# Q2


*   In this question we will Build a bigram HMM tagger.
*   First we split the part-of-speech-tagged corpus into a training set and test set.
*   From the labeled training set, we train the transition and observation probabilities of the HMM tagger directly on the hand-tagged data.
*   Then implement the Viterbi algorithm so we can decode a test sentence.
*   Run the algorithm on the test set. Report its error rate and
compare its performance to the most frequent tag baseline.
*   Build a confusion matrix and investigate the most frequent errors.


In [19]:
import nltk
nltk.download('universal_tagset')

[nltk_data] Downloading package universal_tagset to /root/nltk_data...
[nltk_data]   Package universal_tagset is already up-to-date!


True

In [20]:
import math
import nltk
nltk.download('brown')
from nltk.corpus import brown

[nltk_data] Downloading package brown to /root/nltk_data...
[nltk_data]   Package brown is already up-to-date!


In [21]:
def collect_probabilities(_samples):
    """
    Collects various probabilities and frequencies required for Hidden Markov Model (HMM) training based on given samples.

    Args:
    _samples (list): A list of tuples containing (word, tag) pairs representing training data.

    Returns:
    tuple: A tuple containing four dictionaries:
           - tag_freq: A dictionary storing the frequency of each tag type.
           - word_per_tag_freq: A nested dictionary storing the frequency of each word under each tag.
           - bigram: A nested dictionary representing the bigram probabilities between tag types.
           - pi: A dictionary storing the initial probability distributions for tag types.

    Comments:
    - tag_freq: Stores the frequency of each tag type observed in the training data.
    - word_per_tag_freq: Stores the frequency of each word observed under each tag in the training data.
      - Each word under a specific tag is initialized with a count of 2 to provide initial smoothing.
    - bigram: Represents the transition probabilities between tag types based on bigram counts.
    - pi: Stores the initial probability distributions for tag types based on the second tag in each sample.
    """
    tag_freq = {}
    word_per_tag_freq = {}
    bigram = {}
    pi = {}
    samples_len = len(_samples)

    # Iterate through samples to collect tag frequencies, word frequencies under each tag, and initial probabilities
    for i in range(samples_len):
        sample = _samples[i]
        has_next = i + 1 < samples_len

        # Collect data for initial probabilities (pi)
        if has_next:
            if _samples[i + 1][1] not in pi:
                pi.update({_samples[i + 1][1]: 2})
            else:
               pi[_samples[i + 1][1]] += 1

        # Count tag frequencies (tag_freq) and word frequencies under each tag (word_per_tag_freq)
        if sample[1] not in tag_freq:
            tag_freq.update({sample[1]: 2})
            word_per_tag_freq.update({sample[1]: {sample[0]: 2}})
        else:
            tag_freq[sample[1]] += 1
            if sample[0] not in word_per_tag_freq[sample[1]]:
                word_per_tag_freq[sample[1]].update({sample[0]: 2})
            else:
                word_per_tag_freq[sample[1]][sample[0]] += 1


    # Initialize the bigram matrix with default counts
    for tag_0 in tag_freq:
        bigram.update({tag_0: {}})
        for tag_1 in tag_freq:
            bigram[tag_0].update({tag_1: 1})

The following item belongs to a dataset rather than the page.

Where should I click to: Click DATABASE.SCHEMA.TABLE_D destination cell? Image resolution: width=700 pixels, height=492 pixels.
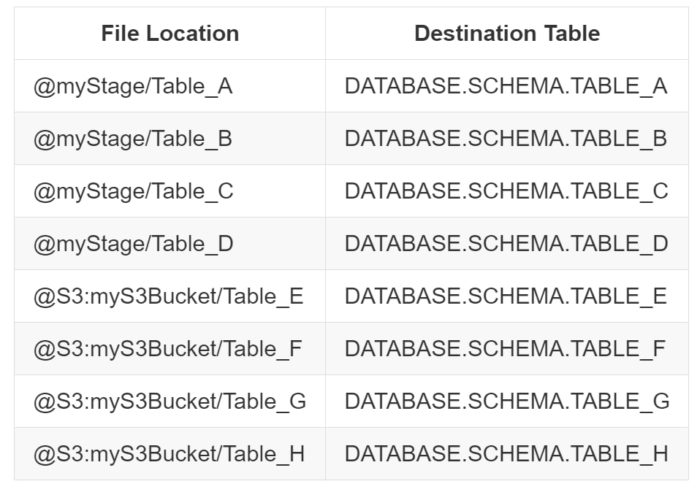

    # Count bigram occurrences
    for i in range(samples_len - 1):
        if _samples[i][1] in bigram and _samples[i + 1][1] in bigram[_samples[i][1]]:
            bigram[_samples[i][1]][_samples[i + 1][1]] += 1

    # Return collected probabilities and frequencies
    return tag_freq, word_per_tag_freq, bigram, pi


In [29]:
def create_confusion_matrix(predictions, hidden_state, confusion_matrices , is_correct):
    """
    Updates the confusion matrices based on the predictions and hidden states,
    calculates the number of correct predictions, and identifies tags with
    the most false positives and false negatives.

    Args:
    predictions (list): Predicted sequence of tags for the given input data.
    hidden_state (list): Actual sequence of tags for the given input data.
    confusion_matrices (dict): A dictionary containing confusion matrices for each tag.
    is_correct (int): Counter for the number of correct predictions.

    Returns:
    int: Updated count of correct predictions after processing the input data.

    Comments:
    - As the Viterbi algorithm processes each sentence in the test data,
      it compares the predicted tags against the actual tags for each word in the sentence.
        - For each word in the sentence, if the predicted tag matches the actual tag (a true positive),
          the corresponding count in the confusion matrix for that tag is incremented.
        - If the predicted tag does not match the actual tag:
            - If the predicted tag is incorrect (a false positive), the FP count for
              the predicted tag is incremented, and the TN counts for other tags are incremented.
            - If the actual tag is not predicted (a false negative), the FN count for the actual
              tag is incremented, and the TN counts for other tags are incremented.
    - After updating the confusion matrices, the function identifies tags with
      the highest counts of false positives and false negatives.
    """
    # fill in the confusion matrix
    for i in range(len(predictions)):
        if predictions[i] == hidden_state[i]:
            # prediction is correct
            is_correct += 1
            for j in confusion_matrices:
                if j == predictions[i]:
                    confusion_matrices[j]['TP'] += 1
                else:
                    confusion_matrices[j]['TN'] += 1
        else:
            # prediction is incorrect
            for j in confusion_matrices:
                if j == predictions[i]:
                    confusion_matrices[j]['FP'] += 1
                elif j == hidden_state[i]:
                    confusion_matrices[j]['FN'] += 1
                else:
                    confusion_matrices[j]['TN'] += 1


    # rank
    highest_FP_tag = []
    highest_FP = -1
    highest_FN_tag = []
    highest_FN = -1

    for tag in confusion_matrices:

        print(f'{tag}: {confusion_matrices[tag]}')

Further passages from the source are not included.